A second study identified this site as being subject to positive selection pressure, which agrees with the current study. The nearest genetic code to this genome is in the bat CoV, which has a G at this locus. This suggests that G is the original base at this site, prompting the current researchers to call this the 11083G>T.
This mutation is found in the non-structural protein nsp6, and causes the amino acid to change from leucine to phenylalanine.
Maximum likelihood phylogeny of 625 SARS-CoV-2 full-length genomes. The tree was reconstructed using IQ93 TREE and the GRT+I nucleotide substitution model, the best-fit model as determined under the Bayesian information criterion by ModelFinder. The bootstrap clade support values were computed based on 1,000 pseudoreplicate datasets, and only branches with >70% bootstrap support are shown. The scales bar is in the units of substitutions per site. The tips were coloured either by their lineages (left) as identified by pangolin (github.com/hCoV-2019/pangolin), or by COVID-19 severity (right).

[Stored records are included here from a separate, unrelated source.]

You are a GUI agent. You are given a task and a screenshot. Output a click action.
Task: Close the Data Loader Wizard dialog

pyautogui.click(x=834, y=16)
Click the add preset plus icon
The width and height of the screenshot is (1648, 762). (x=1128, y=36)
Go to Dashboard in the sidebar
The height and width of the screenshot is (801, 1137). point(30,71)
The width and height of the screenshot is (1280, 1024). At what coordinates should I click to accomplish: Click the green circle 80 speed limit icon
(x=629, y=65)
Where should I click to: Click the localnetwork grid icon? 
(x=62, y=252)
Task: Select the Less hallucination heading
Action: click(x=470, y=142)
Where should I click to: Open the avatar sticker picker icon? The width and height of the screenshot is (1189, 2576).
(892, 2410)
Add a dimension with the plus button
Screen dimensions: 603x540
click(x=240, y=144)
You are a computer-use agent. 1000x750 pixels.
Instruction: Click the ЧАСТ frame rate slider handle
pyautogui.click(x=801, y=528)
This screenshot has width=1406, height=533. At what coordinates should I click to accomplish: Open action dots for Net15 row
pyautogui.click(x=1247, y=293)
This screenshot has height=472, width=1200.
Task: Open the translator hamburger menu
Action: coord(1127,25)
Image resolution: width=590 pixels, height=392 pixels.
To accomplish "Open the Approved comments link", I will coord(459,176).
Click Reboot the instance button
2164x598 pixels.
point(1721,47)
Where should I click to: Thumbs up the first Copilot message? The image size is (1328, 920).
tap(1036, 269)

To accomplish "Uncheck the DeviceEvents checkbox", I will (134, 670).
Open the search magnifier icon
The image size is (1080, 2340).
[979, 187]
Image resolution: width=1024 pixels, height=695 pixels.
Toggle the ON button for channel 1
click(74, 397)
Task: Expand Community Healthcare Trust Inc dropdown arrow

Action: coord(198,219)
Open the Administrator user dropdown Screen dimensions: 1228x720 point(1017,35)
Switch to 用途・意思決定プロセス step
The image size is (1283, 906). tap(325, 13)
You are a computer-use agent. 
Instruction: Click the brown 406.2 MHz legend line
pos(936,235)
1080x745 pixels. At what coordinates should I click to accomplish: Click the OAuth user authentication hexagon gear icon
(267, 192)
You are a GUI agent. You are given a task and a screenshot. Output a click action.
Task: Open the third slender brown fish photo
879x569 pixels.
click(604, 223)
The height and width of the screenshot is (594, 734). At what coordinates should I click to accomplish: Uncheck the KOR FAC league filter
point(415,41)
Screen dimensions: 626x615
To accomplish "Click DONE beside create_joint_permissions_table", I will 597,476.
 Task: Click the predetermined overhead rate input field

Variants cause variation in nucleotide-miRNA interaction
The interaction between the viral RNA and host microRNAs is thought to underlie the development of disease in viral infection. The present study examines the possibility that the T and G variants act differently because they bind to human miRNAs differently. The two miRNAs that are predicted to bind the G variant uniquely on the positive strand are miR-485-3p and miR-539-3p, both of which have the same nucleotide sequences at the 11,083 location.
The Biological Importance of The Mutation
Another study shows that miR-485 can reduce antiviral immunity through its interaction with the mRNA that transcribes the retinoic acid-inducible gene I (RIG-1). This gene gives rise to a protein that senses and responds to the presence of viral RNA in the host cell and triggers the antiviral response of the cell. The different ways in which these two variants bind to the miR-485-3p could result in different types of immune response and, therefore, different levels of severity of COVID-19.
The RIG-1 is a pathway that causes the production of the inflammatory cytokine TNF-α, setting off the uncontrolled inflammatory scenario that is called the cytokine storm. Therefore, another possibility is that the G variant might produce RNAs that preoccupy the miR-485-3p, as a result of which the RIG-1 pathway is expressed at an extremely high level and in an unregulated manner. This leads to massive overproduction of TNF- α and severe or critical disease. This theory needs more research to build up a picture of the interaction between these two elements.
The sequestration of miR-539-3p could also happen due to its interaction with the G variant, causing the increased expression of the Jagged1 factor that promotes new blood vessel formation. This miRNA can also increase the level of autophagy. It is interesting that the mutation of interest occurs in the nsp6 that is known to block host autophagy. This could hinder the ability of the cell to transport viral components to the lysosome to be broken down, resulting in a setting favorable for viral infection and making for a severe form of the disease.
What future developments can be expected?
The researchers comment: “Our results have potential applications for the development of better, and more informative test kits, potentially allowing for asymptomatic cases to be distinguished from symptomatic cases.” The use of bioinformatics has allowed hypotheses to be generated about the differential virus-host miRNA interaction in the two identified variants. The targeting of the G variant by human miRNAs could explain the variation in severity with these two variants. More research is required to understand how these variations are important in real life.
medRxiv publishes preliminary scientific reports that are not peer-reviewed and, therefore, should not be regarded as conclusive, guide clinical practice/health-related behavior, or treated as established information.